Summer will bring with it long; lazy days of sunshine and chances are heat emergencies will also arise as a result. As a general rule, the National Weather Service issues a heat advisory when the heat index meets a certain threshold. These are the days when checking on your loved one is ever more important!

Heat is as dangerous to the health of your elderly loved ones as is the cold in the winter. There are symptoms both you and your elderly loved ones should be aware of. These symptoms include:

  • A throbbing headache
  • Increased body temperature
  • Skin that is extremely hot and dry to the touch
  • Rapid pulse rate
  • Dizziness and/or nausea or vomiting

The symptoms of heat stroke or heat exhaustion include:

  • Weakness or lethargy
  • Profuse sweating
  • Pale, cold or clammy skin
  • Weak pulse
  • A body temperature of 106 degrees or more
  • Unconsciousness

Heat stroke requires immediate medical attention. If your parents live alone and are in an area of the country where excessive heat could be an issue, equipping their home with a medical alert device can offer peace of mind for both of you should they begin feeling the effects of the heat. With the press of the medical alarm button, assistance is available.
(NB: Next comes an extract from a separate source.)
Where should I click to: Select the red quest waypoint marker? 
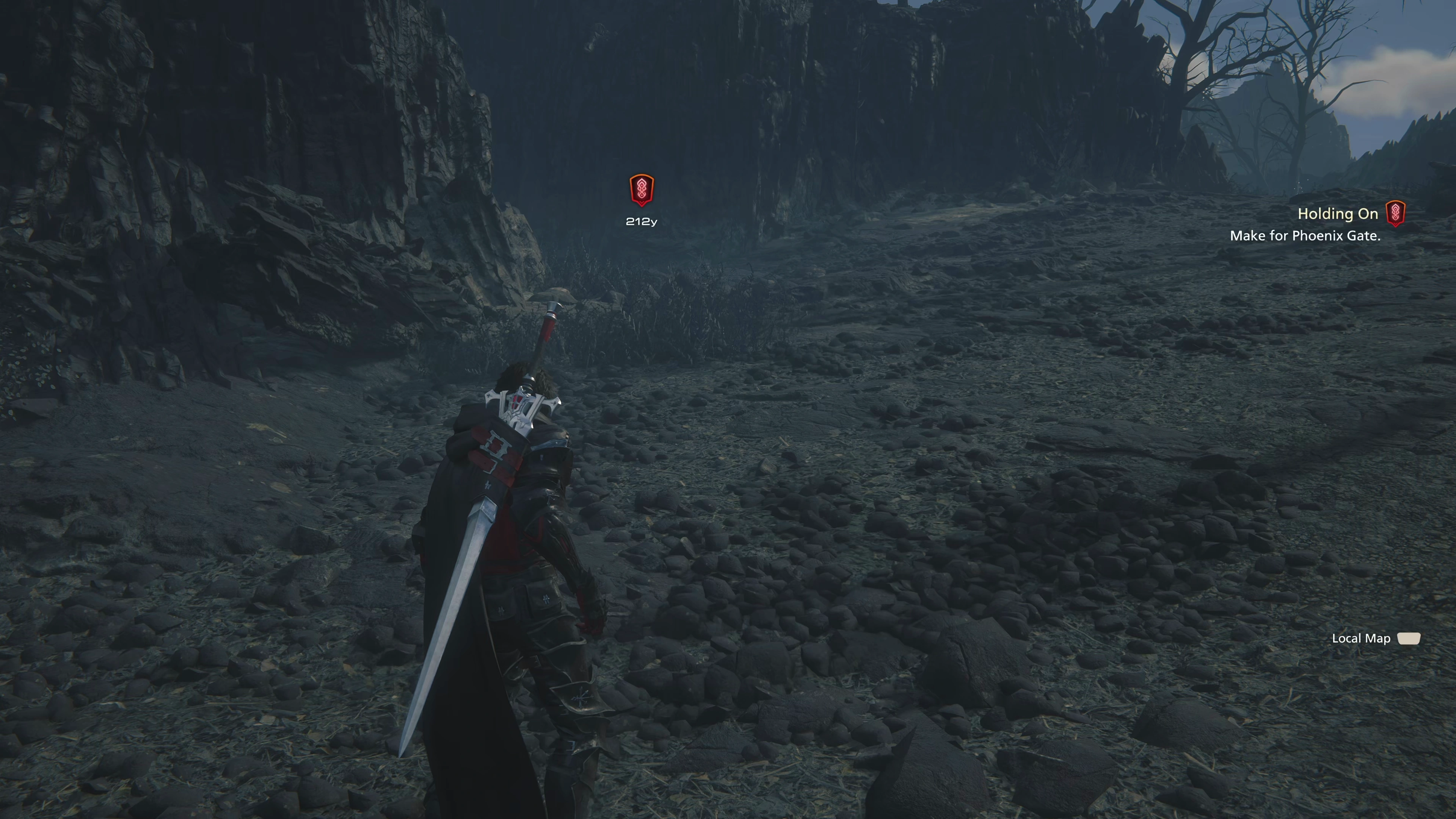[x=642, y=190]
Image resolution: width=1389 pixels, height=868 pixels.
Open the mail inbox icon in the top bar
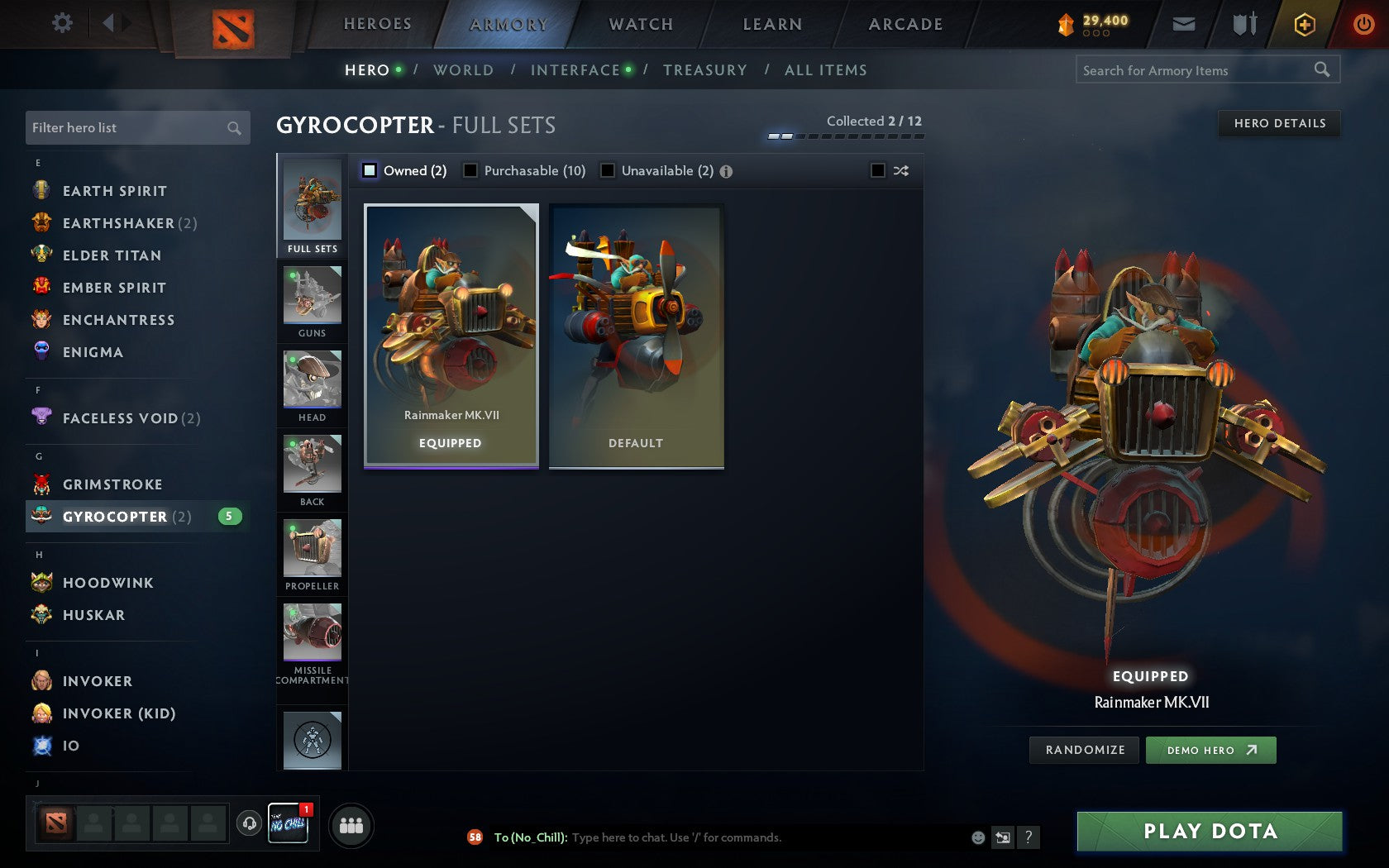pyautogui.click(x=1184, y=24)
The elderly doesn’t adjust well to either extreme cold or extreme heat. The medications that your aging parent may be on can also contribute to issues with heat toleration and these factors combined can put additional stress on their hearts.

There are steps you can take to “heat-proof” your aging relative’s home in the event there is a heat emergency or simply for those overly-warm summer days that will be upon us soon:

  • Advise them to eat lighter, smaller meals
  • Use a whole-house air conditioner if possible. If this isn’t possible equip at least one of the rooms with a window air conditioner so they can spend time in that one cooled room. If neither of those options are viable, the home should at least have fans running to help create a cross breeze.
  • They should avoid alcohol and caffeine and drink at least two to four cups of water every hour
  • Wear lightweight, loose fitting clothing
    Relax and don’t exercise during the hottest parts of the day
  • If they need to go outside, make certain they carry a bottle of water with them and wear a hat and sunscreen
  • Taking a cool shower or soaking in a tepid bath will also help alleviate the stress of the heat

Make certain no matter what your parents do, that they always have medical alert pendant on them. They may be unaware they’re suffering heat stroke until the symptoms overtake them.